On Saturday the 14th of October, 1066, Harold Godwinson assembled his foot soldiers upon a ridge at Senlac Hill, not far from the village of Hastings. His men had marched South rapidly following the successful Battle of Stamford Bridge, and were now preparing to face William the “Bastard”, Duke of Normandy, who had invaded the coast of England.
Harold’s army consisted almost entirely of conscripted farmers and peasant soldiers, who formed a densely packed shield wall at the crest of the hill. Despite lacking well-trained troops, Harold’s formation was close to impregnable and was built to resist any kind of attack against its surface.
William of Normandy, however, had brought with him professional knights and archers, many of which were mounted upon horses. Due to his army’s advantage in training, he should have been able to defeat the worse-equipped English. The army’s were in the mere thousands – but still forces to be reckoned with.
In the initial hours of the battle, William was unable to find a break in the English formation. His enemies were easily able to cut down attacking cavalry with their British axes as they reached the summit of the hill. Due to the locational strategic advantage that the English held, his archers’ arrows were unable to reach terminal velocity in an up-hill trajectory. This – combined with the heavy shield wall of the English – made it almost impossible for his archers to score any kills. On the other hand, his stronger crossbows were inflicting some casualties, as they had straight trajectories and powerful, thick bolts.
However, the English archers had a relatively clear view of the battlefield and could shoot upon the advancing Norman knights, causing the battle to drag out across hours. Both sides were becoming exhausted, and no decisive outcome had occurred yet.
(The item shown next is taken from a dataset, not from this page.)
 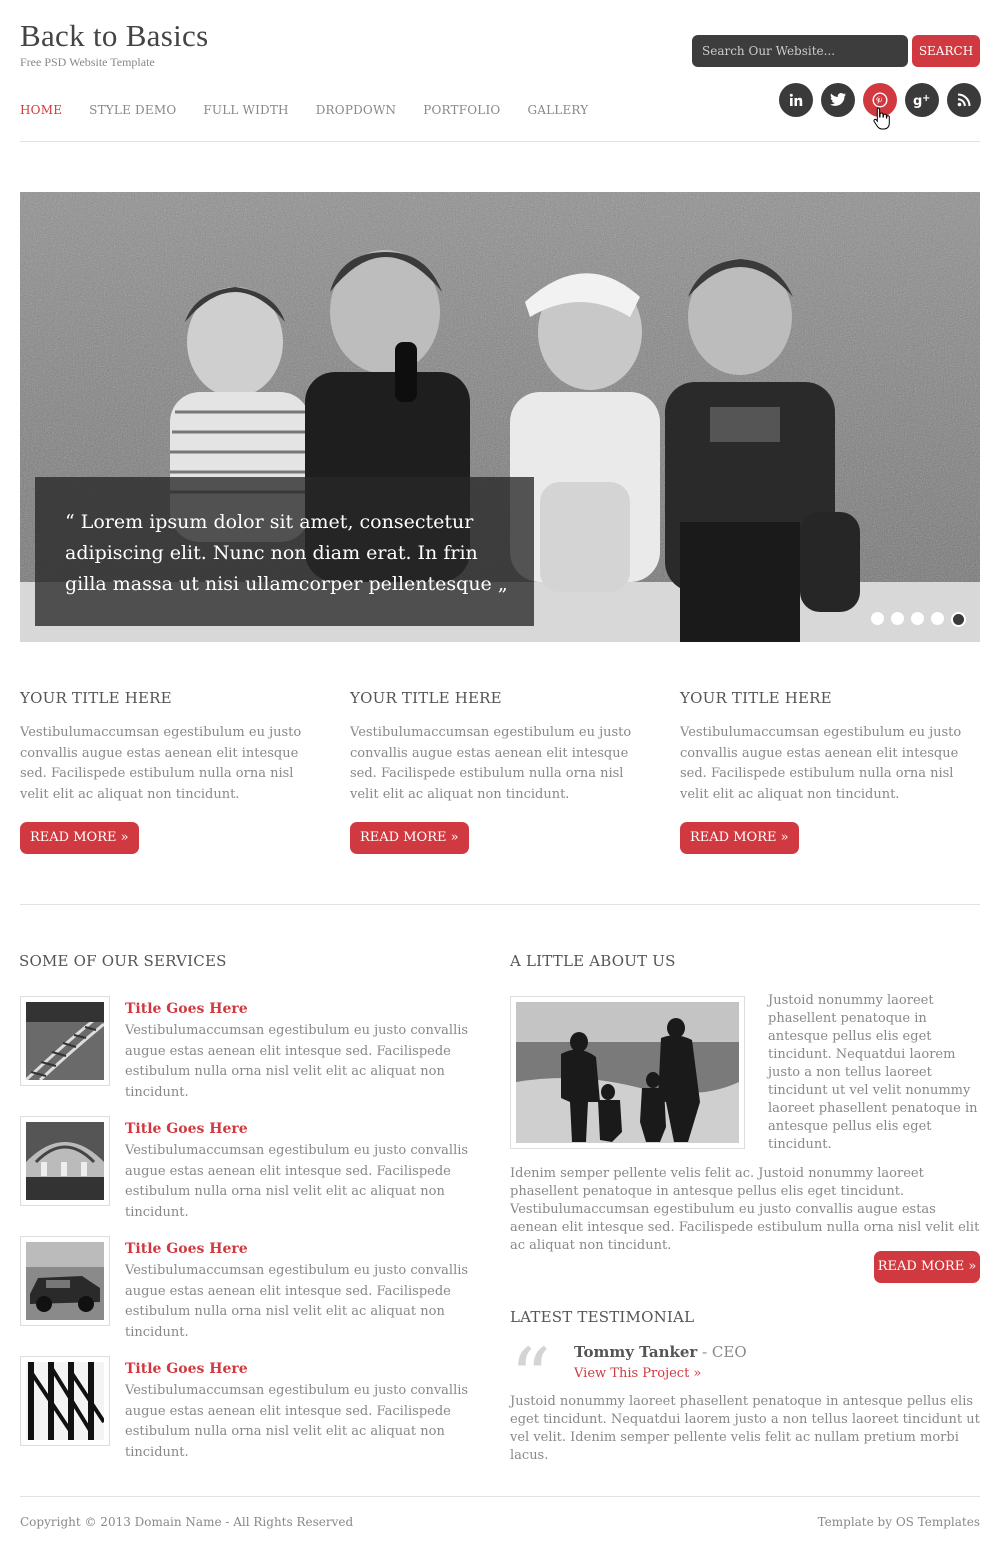 I want to click on site-logo: Back to Basics, so click(x=114, y=36).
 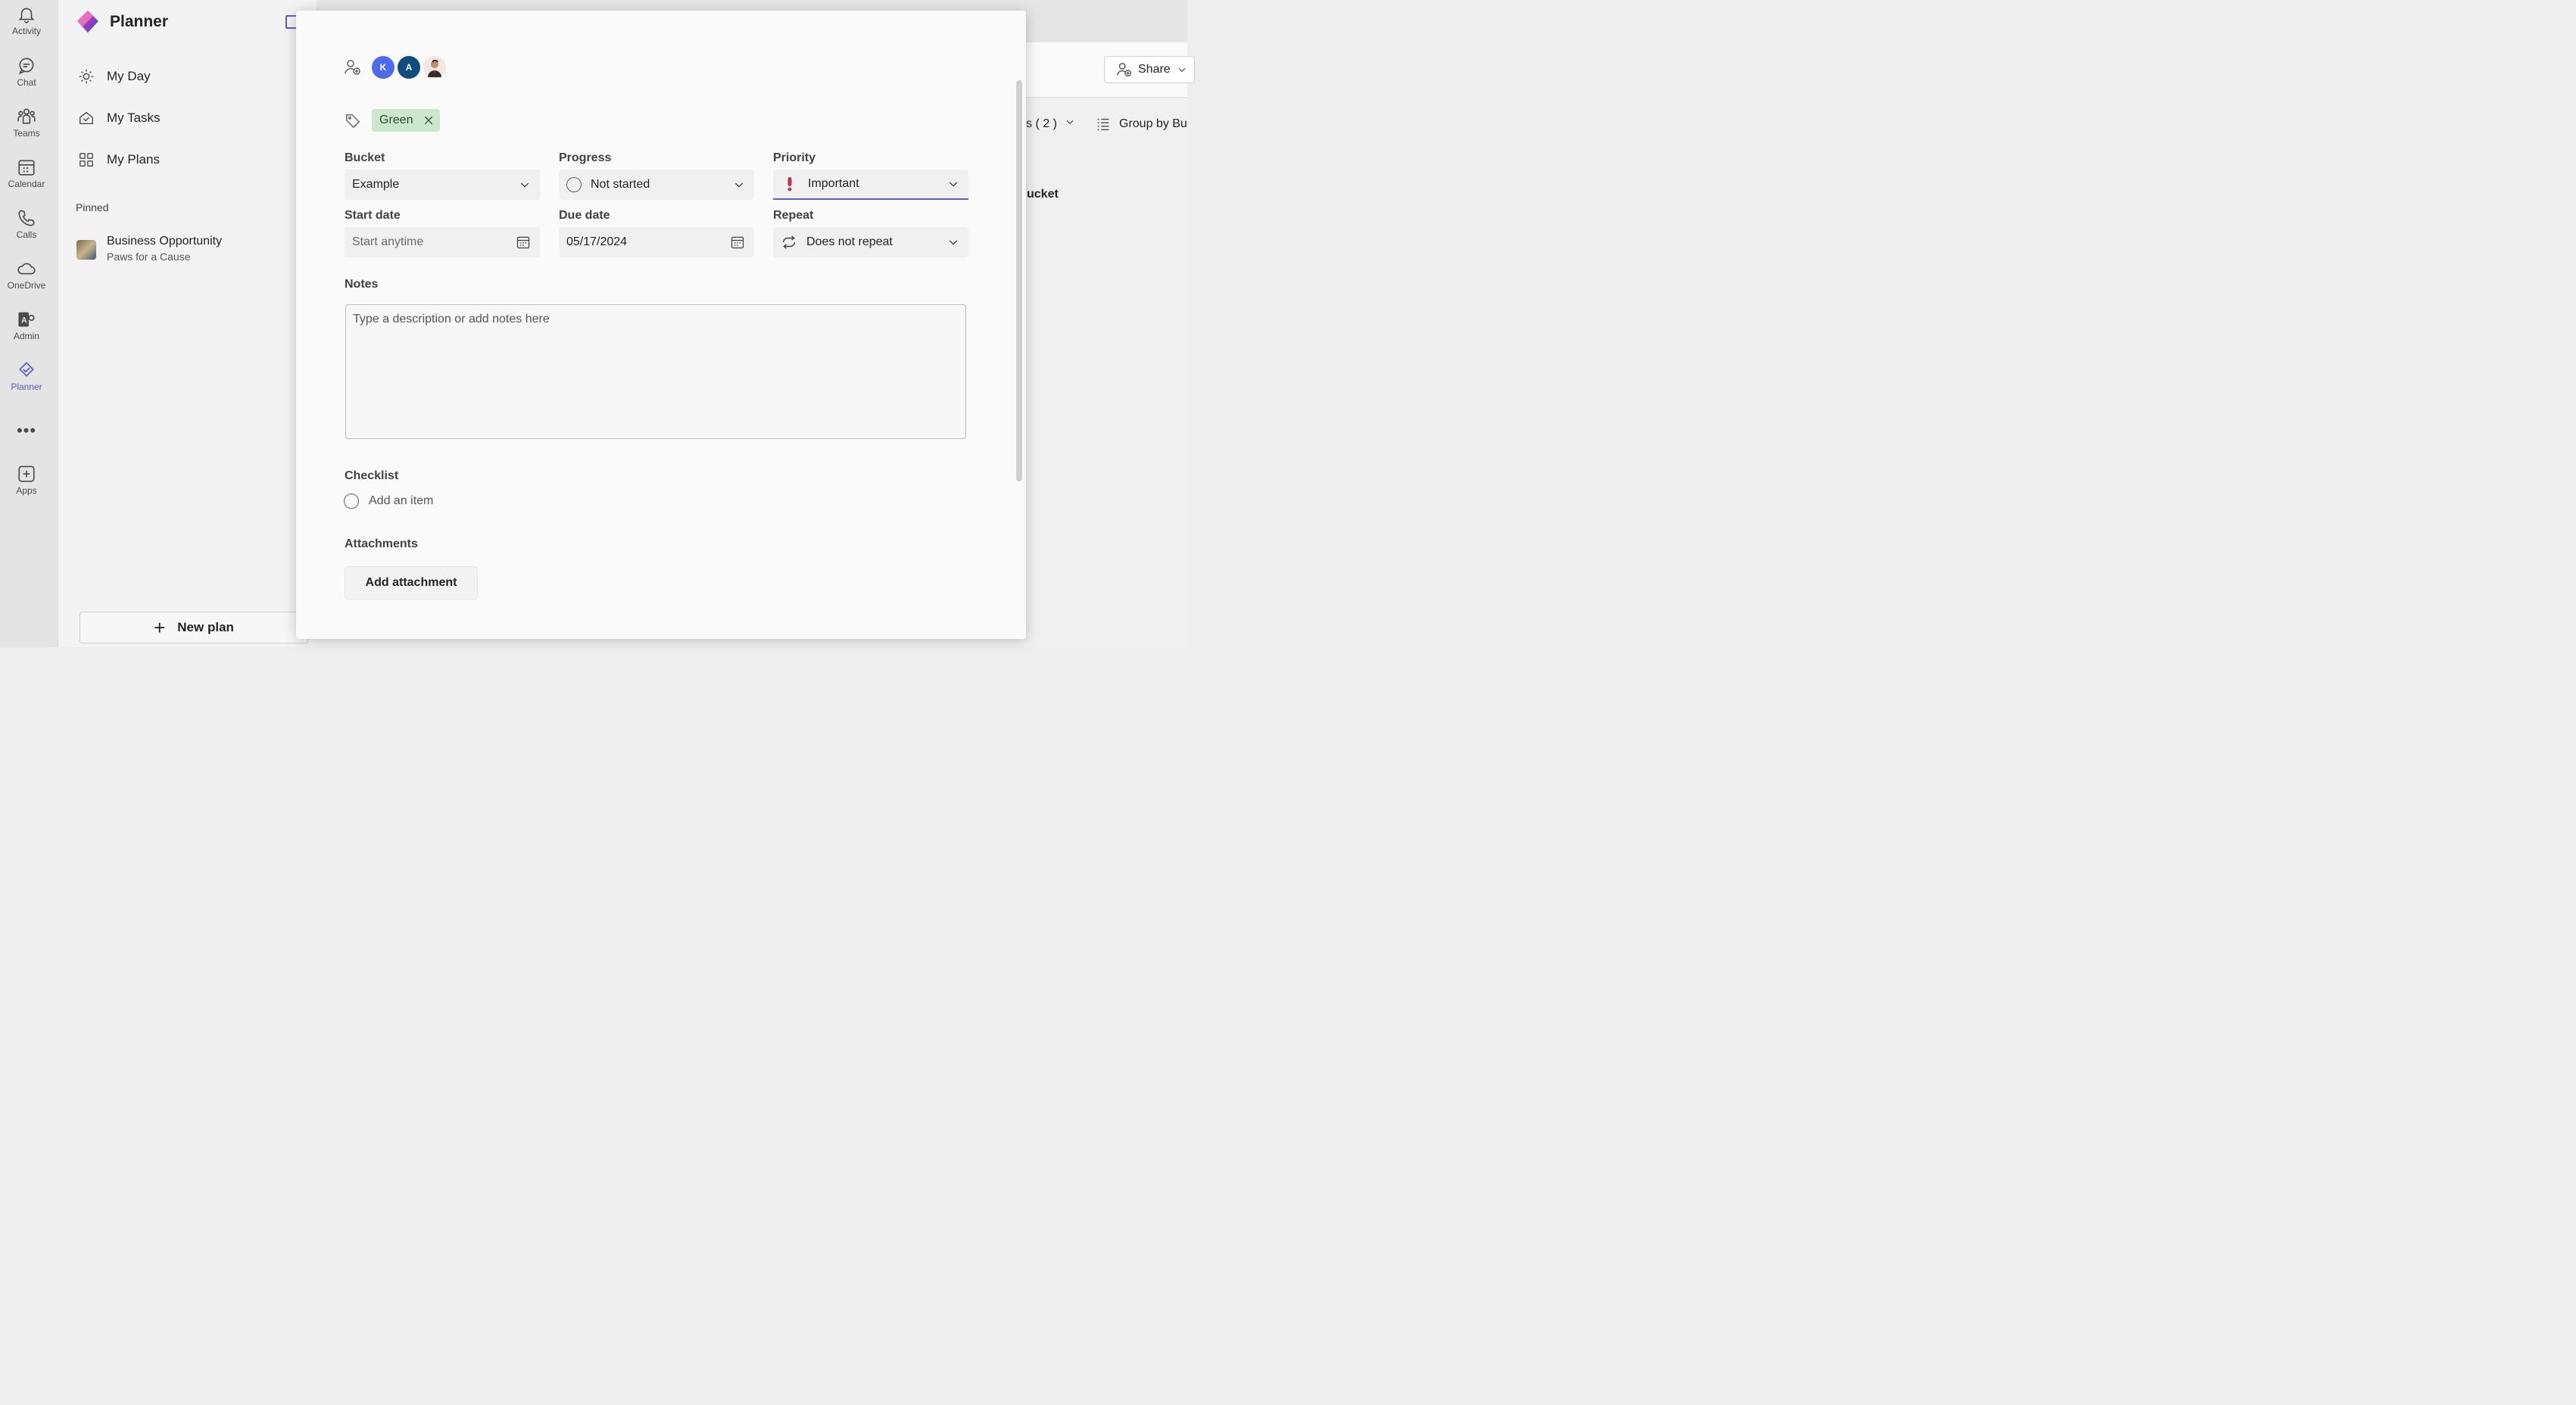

At one point during the battle, William’s men were unable to see their leader and consequently believed that he had been killed. It was a reasonable assumption, as William had already had his horses hacked two times beneath him during the earlier battle. His men turned and began running back down the hill, causing a route along the Norman line. Believing that the decisive moment had come, the English shield line disintegrated and they followed the enemy, charging down the slopes. In doing so, they lost their only strategic advantages over the Normans. Once they had made it down the hill, the Normans turned once again, surrounding the English pockets of soldiers and hacked them to the ground.
Whether William’s men really believed that the conquering king had died or the Norman retreat was actually a feint performed to draw apart the English shield wall is uncertain. If it was all a trick, then Harold and his housecarls had fallen for it badly. Maybe Harold Godwinson would have won the battle if he had commanded his men to stay in position on the ridge. This way they would have retained their formidable position and had a chance at victory against the stronger, better-trained French and Breton foes.
Unfortunately, the English were quick to celebrate, charging down the hill to cut down the Normans. In fact, it was them who were ultimately chopped to pieces, left on the battlefield for days – rotting in the mud. King Harold’s death is frequently debated; in the Bayeux Tapestry (a huge work commissioned by William the Conqueror), Harold is depicted with an arrow stuck through his eye. For years, this has been considered the most likely death of the King.
In contrast, many military historians and sceptics have proposed that Harold actually lived through the arrow shot and was eventually knocked to the ground, where he was hacked and disembowelled by Normans soldiers. If you look at the picture closely, you can see a soldier lying on the ground, being stabbed by a French knight on horseback. Moreover, the “Rex”, Latin for “King” lies above and to the left of this scene, whilst the “king” with an arrow through the eye rests under the name “Harold”.
Another theory is that the Bayeux Tapestry shows Harold being shot in the eye, and then the next scene depicts him falling to the ground as the horseman advances upon him. Maybe this is the most likely death of Harold. We may never know.